What to make of this mess

I had a very tightly wound girlfriend once who noted that she would behave badly until someone put her in her place (“Knock it off, Sally” would do the trick, I discovered). But I also witnessed her bad moods escalated under certain stressors (buy me a cup of coffee and I’ll tell you the story of a particularly weird New Year’s Eve).

Containment and amplification… a deadly combo?

A domestic abuser lacks outside “containment.” Too rarely does an elder male family member come around and drag the abuser into the street for a not-so-subtle attitude adjustment. Likewise, not limiting the amount of time one exposes themselves to things that amplify bad feelings (social media, TV news, violent video games, the Kardashians), along with intent, appear to drive MPS.

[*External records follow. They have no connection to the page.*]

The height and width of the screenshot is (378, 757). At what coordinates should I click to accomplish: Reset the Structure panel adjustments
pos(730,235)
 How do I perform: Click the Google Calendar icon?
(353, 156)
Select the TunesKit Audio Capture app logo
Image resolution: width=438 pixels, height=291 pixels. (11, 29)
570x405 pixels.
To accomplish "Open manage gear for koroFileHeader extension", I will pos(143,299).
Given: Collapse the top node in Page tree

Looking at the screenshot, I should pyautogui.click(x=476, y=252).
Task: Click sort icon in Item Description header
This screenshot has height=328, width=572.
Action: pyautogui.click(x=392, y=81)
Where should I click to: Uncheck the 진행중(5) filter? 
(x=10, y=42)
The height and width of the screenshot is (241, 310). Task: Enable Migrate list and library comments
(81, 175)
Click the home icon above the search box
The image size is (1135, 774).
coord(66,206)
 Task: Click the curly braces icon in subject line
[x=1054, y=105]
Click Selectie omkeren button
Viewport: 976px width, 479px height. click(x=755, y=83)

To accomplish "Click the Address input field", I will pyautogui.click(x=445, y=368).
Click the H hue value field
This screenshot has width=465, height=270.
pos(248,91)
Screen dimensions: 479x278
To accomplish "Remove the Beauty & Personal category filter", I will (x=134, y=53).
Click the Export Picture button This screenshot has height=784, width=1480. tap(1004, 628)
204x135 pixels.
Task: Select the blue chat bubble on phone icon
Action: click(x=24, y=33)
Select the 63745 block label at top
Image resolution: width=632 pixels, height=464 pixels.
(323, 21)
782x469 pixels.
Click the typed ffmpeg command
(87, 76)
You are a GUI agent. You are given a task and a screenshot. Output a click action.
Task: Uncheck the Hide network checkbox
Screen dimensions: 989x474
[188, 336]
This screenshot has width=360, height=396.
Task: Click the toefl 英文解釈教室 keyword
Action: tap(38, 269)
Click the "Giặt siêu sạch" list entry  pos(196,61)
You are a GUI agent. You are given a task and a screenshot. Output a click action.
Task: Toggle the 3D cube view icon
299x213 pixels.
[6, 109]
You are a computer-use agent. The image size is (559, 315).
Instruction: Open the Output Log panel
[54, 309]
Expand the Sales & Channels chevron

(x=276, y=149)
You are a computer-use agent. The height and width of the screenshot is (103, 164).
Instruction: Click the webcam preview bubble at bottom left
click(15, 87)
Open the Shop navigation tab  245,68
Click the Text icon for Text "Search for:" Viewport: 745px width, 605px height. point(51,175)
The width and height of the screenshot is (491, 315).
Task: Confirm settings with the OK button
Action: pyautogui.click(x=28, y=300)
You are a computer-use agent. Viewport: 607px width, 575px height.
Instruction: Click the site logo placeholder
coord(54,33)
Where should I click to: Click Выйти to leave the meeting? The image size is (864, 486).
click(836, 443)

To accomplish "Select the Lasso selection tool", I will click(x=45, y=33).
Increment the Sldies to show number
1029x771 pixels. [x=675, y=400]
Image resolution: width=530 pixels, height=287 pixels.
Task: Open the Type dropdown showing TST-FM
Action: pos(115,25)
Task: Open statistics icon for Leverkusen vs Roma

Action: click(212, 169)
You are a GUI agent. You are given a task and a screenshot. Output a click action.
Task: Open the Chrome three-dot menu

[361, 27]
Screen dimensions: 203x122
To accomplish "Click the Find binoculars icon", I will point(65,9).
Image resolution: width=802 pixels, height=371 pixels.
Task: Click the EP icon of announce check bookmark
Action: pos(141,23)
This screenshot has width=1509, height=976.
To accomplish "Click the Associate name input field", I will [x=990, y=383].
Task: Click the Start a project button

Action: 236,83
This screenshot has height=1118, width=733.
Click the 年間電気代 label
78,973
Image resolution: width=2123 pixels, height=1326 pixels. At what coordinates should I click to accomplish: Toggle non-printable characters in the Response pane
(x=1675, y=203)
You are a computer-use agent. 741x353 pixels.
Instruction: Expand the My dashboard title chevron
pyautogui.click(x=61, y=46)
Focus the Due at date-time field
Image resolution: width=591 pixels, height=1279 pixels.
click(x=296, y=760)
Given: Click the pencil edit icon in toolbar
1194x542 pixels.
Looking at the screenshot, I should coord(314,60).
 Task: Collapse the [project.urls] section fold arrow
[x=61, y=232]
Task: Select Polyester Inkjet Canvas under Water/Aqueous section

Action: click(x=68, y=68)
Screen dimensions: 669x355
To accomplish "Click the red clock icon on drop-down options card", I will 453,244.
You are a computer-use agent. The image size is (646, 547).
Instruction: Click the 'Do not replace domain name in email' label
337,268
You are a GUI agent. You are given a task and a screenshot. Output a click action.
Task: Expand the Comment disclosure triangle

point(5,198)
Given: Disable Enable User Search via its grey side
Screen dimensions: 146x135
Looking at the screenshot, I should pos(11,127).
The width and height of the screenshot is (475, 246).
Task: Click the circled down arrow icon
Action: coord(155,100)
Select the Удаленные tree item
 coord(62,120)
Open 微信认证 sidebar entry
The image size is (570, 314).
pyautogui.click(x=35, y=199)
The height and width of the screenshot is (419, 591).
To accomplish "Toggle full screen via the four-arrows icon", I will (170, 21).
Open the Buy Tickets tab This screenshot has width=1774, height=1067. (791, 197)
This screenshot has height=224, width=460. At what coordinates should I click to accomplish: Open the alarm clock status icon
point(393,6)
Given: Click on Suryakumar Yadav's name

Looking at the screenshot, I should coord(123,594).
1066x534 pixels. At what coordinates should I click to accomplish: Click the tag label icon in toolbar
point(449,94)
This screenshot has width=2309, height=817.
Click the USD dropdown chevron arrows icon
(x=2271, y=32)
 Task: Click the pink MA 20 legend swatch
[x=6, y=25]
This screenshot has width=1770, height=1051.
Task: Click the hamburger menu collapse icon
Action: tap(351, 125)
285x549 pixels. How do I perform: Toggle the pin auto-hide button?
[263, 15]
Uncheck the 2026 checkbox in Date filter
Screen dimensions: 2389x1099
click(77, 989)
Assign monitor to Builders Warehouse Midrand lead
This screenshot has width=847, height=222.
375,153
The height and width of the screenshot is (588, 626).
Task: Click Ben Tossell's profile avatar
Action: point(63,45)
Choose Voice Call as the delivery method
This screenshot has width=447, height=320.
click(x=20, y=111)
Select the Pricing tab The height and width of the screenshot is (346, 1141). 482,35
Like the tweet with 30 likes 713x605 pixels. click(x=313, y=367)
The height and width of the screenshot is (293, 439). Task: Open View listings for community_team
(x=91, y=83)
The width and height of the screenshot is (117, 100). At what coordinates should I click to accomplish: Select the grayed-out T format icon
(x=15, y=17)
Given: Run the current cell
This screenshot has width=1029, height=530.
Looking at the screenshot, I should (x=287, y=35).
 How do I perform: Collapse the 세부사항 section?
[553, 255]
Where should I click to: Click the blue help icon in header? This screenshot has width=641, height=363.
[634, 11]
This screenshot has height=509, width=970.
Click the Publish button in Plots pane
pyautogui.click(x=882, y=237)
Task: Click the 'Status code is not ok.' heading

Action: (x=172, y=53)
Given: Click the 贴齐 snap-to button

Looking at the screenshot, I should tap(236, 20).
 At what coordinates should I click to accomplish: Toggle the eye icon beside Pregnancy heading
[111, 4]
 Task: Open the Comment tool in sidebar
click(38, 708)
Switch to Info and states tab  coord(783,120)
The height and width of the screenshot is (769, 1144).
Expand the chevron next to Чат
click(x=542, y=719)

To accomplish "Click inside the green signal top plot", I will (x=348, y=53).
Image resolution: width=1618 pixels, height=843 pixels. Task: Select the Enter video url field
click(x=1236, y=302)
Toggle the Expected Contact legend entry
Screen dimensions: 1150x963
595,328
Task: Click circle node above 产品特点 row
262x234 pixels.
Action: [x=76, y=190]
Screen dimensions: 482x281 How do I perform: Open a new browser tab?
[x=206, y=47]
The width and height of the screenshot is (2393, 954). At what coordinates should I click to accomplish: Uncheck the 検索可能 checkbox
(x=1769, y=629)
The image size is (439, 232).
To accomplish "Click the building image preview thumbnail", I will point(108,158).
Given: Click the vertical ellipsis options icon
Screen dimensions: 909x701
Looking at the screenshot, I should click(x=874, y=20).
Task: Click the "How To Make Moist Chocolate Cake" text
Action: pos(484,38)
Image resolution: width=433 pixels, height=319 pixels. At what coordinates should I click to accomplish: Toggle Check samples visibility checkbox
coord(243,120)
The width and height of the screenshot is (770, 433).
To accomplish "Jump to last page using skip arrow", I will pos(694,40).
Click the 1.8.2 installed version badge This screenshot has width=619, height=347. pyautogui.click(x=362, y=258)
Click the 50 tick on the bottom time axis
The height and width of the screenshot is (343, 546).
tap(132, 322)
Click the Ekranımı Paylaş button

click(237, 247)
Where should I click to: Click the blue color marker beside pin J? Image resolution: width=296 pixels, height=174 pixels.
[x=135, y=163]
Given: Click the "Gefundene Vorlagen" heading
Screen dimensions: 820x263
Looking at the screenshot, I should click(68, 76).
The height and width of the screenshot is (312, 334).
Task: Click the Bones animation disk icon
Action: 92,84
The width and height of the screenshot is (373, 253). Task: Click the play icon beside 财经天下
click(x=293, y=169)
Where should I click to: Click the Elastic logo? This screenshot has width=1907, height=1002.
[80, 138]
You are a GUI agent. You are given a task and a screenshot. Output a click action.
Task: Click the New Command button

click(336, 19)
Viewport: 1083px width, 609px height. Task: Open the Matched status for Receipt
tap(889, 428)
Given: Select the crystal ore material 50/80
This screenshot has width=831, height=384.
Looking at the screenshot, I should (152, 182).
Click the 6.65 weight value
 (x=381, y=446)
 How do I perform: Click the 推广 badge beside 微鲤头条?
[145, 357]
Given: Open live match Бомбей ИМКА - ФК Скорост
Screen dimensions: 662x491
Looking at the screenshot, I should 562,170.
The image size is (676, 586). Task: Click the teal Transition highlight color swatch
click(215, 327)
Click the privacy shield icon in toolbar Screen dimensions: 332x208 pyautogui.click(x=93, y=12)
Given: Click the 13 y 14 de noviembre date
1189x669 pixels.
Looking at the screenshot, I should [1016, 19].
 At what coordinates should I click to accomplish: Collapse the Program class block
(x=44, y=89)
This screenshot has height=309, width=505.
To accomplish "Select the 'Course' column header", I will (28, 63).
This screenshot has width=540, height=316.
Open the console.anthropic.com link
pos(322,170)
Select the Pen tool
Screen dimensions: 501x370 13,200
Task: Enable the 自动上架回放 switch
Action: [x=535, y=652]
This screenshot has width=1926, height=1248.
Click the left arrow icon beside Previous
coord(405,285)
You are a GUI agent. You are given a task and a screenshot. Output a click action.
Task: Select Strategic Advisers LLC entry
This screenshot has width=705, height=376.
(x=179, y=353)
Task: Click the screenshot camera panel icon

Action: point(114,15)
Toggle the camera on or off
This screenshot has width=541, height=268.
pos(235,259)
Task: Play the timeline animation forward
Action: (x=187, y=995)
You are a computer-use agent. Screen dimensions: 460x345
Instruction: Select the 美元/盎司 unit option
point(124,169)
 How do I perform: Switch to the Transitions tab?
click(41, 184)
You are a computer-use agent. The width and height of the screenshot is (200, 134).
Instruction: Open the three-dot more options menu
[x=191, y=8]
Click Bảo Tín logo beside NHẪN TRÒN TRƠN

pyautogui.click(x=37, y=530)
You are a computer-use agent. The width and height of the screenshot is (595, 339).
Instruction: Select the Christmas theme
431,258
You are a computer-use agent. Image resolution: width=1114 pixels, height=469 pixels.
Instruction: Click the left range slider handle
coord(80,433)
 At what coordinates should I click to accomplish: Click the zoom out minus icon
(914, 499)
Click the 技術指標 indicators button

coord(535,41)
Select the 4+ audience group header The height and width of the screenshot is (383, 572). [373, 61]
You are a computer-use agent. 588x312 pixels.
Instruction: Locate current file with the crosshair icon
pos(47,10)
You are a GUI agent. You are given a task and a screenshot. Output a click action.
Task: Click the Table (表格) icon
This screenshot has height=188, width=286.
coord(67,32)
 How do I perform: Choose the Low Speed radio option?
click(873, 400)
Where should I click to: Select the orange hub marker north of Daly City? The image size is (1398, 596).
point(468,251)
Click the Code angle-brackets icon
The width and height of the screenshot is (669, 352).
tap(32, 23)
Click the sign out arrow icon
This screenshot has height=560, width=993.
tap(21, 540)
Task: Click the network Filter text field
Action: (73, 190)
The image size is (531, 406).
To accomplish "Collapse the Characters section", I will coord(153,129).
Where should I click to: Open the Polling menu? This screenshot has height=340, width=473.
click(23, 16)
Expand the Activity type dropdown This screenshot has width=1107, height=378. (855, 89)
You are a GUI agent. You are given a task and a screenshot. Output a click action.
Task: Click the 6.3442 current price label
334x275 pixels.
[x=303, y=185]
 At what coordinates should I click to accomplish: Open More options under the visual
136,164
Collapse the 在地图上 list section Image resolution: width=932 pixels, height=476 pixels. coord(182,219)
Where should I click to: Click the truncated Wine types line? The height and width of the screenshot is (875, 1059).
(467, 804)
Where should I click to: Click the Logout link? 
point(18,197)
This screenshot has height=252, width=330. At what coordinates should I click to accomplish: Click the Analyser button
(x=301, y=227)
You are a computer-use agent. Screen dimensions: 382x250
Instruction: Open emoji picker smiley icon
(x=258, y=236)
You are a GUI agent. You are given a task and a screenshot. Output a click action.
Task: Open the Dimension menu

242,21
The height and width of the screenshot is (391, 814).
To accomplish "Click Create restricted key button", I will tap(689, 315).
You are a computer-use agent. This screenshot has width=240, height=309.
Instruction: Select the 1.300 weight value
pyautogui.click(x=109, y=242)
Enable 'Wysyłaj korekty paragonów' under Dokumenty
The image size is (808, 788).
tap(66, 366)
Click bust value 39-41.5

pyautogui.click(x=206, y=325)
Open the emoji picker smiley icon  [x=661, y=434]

Take for example this passage from the manifesto left behind by the Isla Vista rampage shooter. “This was the point when my social life ended completely. I would never have a satisfying social life ever again. It was the beginning of a very lonely period of my life, in which my only social interactions would be online through video games.” This is a double whammy. Addiction to violent video games removes the containment that social interaction affords (e.g., the need to behave in socially acceptable ways) while also amplifying violent urges and antisocial responses.

As we look into the data and into the world around us, watch for people who lack containment of bad impulses and who may be spinning into a maelstrom of antisocial amplifiers. This may be the center of the storm for mass public shooters.